* _Task instructions_: Your task is to repeat exactly the lines from the one with "Task: Select Special app access menu item" through the end of the records, both included; please leave the pictures out.

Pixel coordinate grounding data

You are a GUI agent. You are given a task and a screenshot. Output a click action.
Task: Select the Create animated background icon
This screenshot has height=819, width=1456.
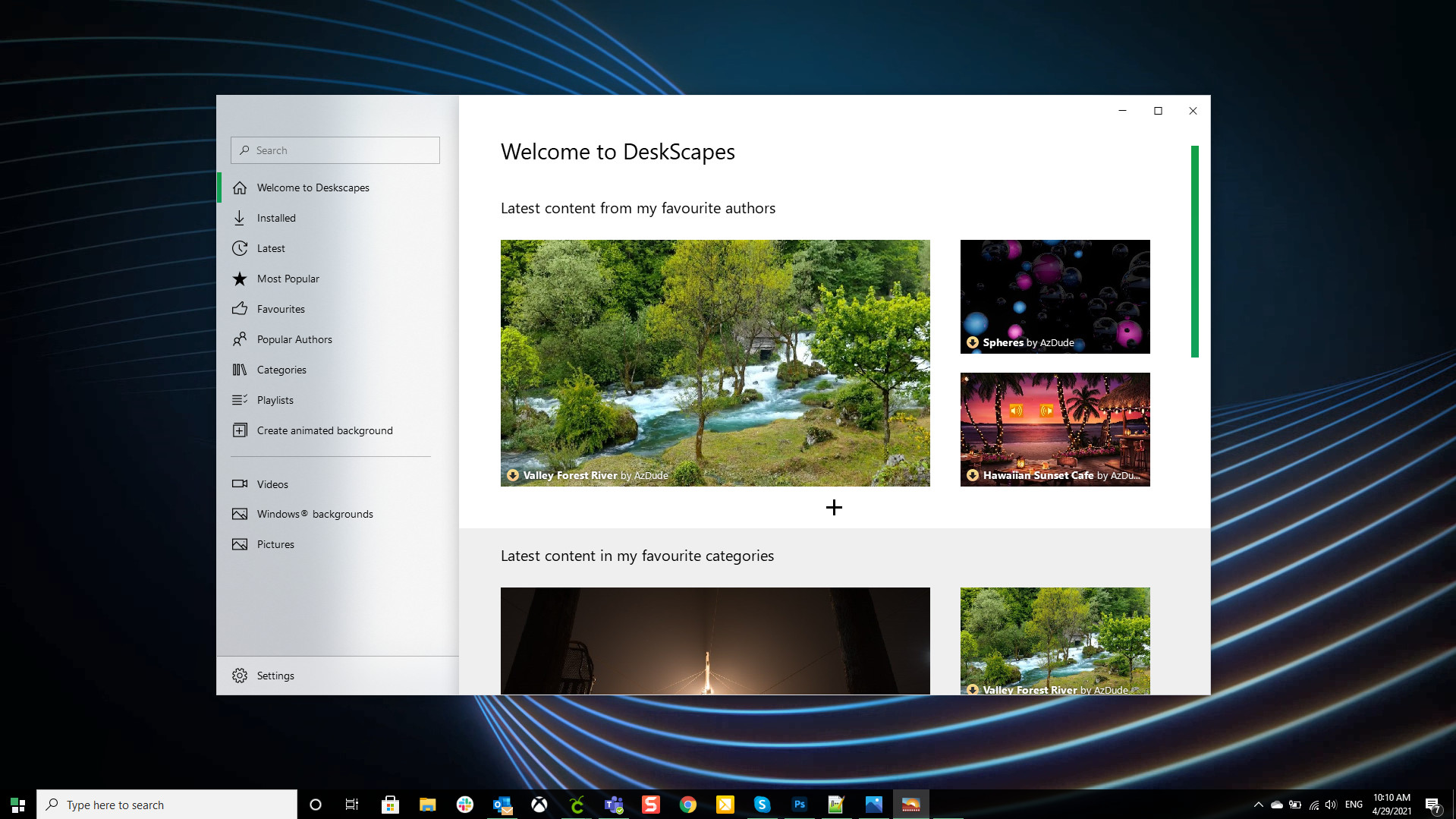pos(240,430)
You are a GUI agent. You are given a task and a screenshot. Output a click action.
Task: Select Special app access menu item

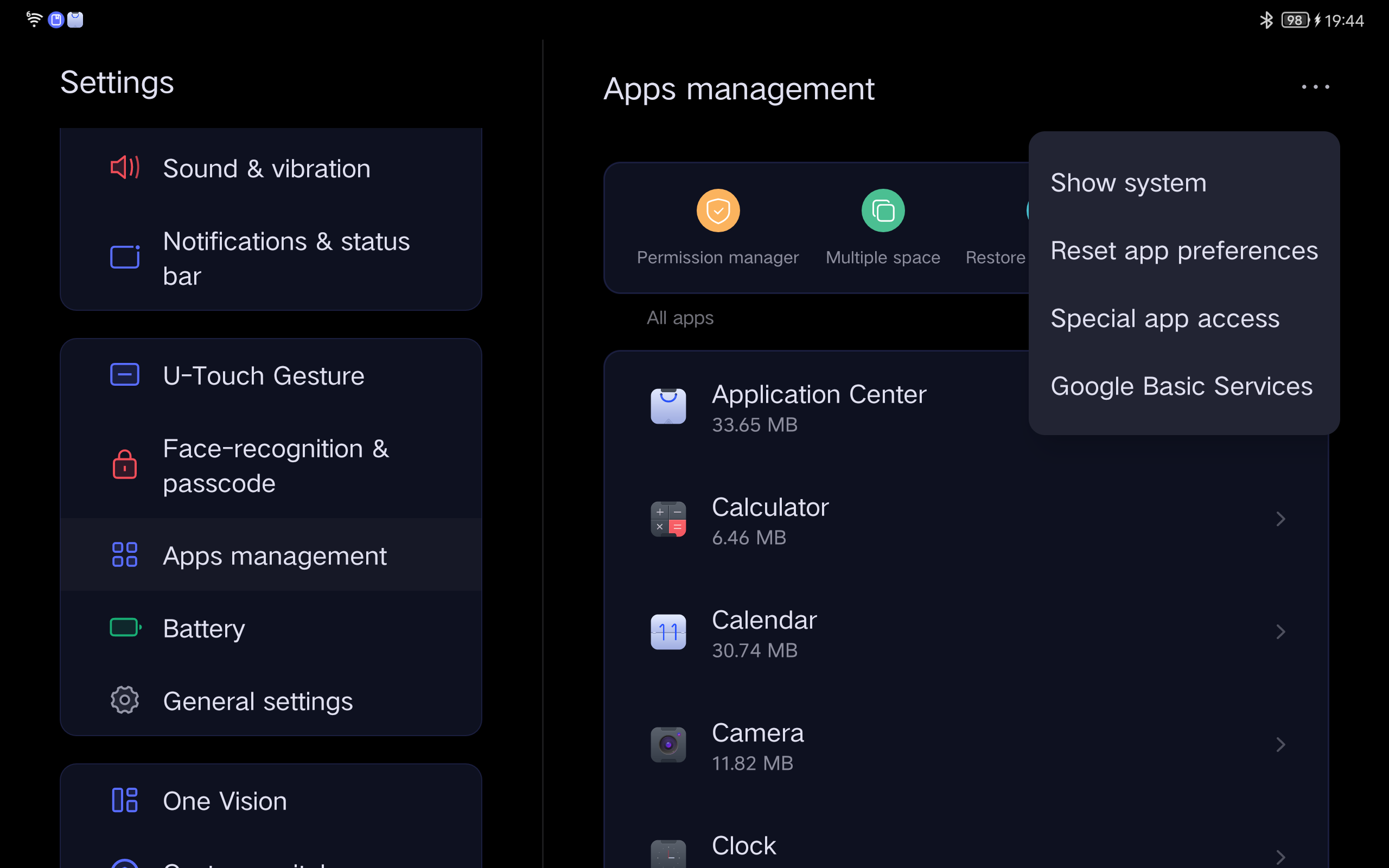pos(1164,318)
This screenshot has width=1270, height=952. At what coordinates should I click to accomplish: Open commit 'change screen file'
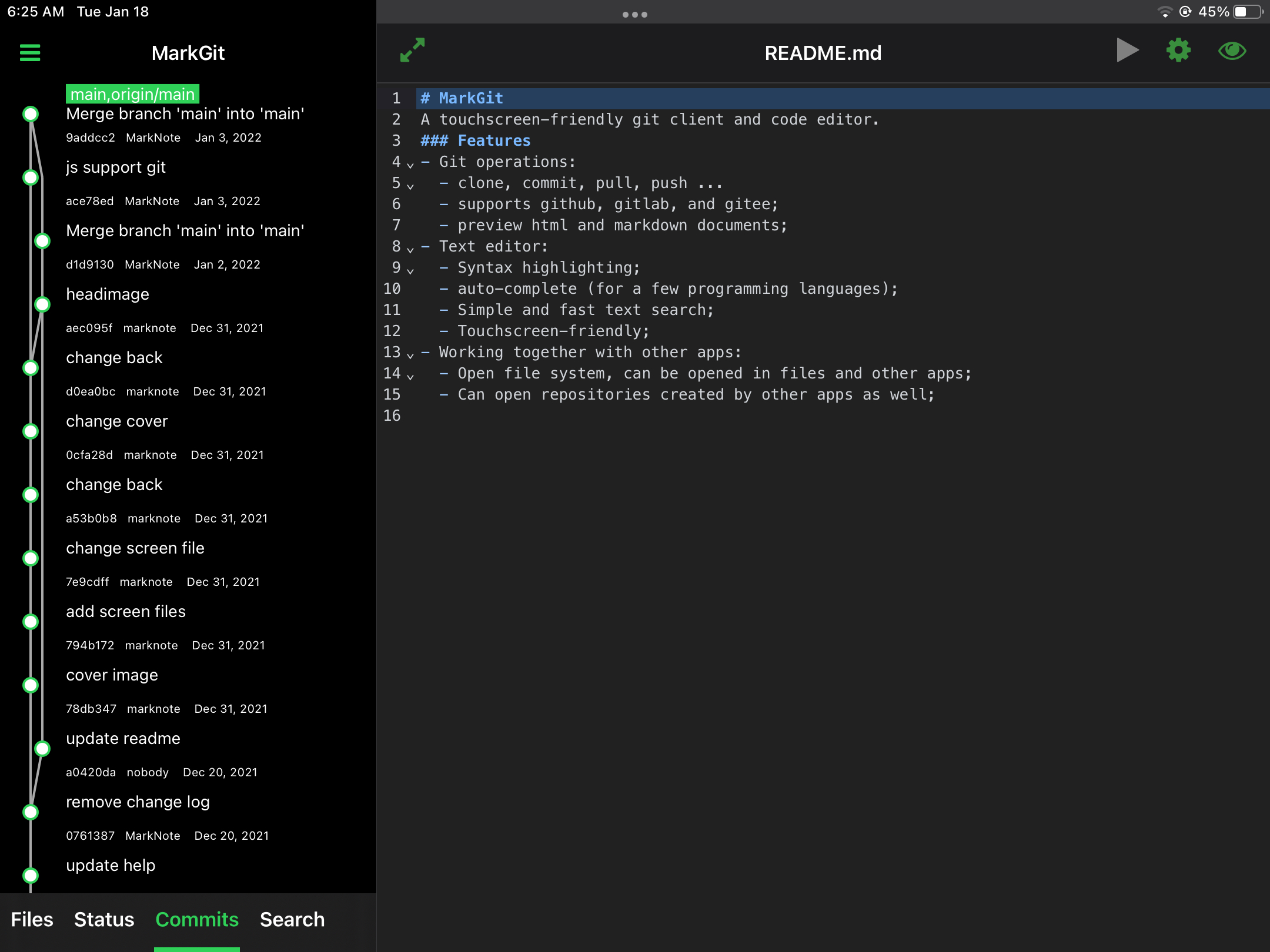135,548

* _The completed task_:
Task: Select Special app access menu item

pos(1164,318)
This screenshot has width=1270, height=952. At what coordinates should I click to accomplish: Open commit 'change screen file'
135,548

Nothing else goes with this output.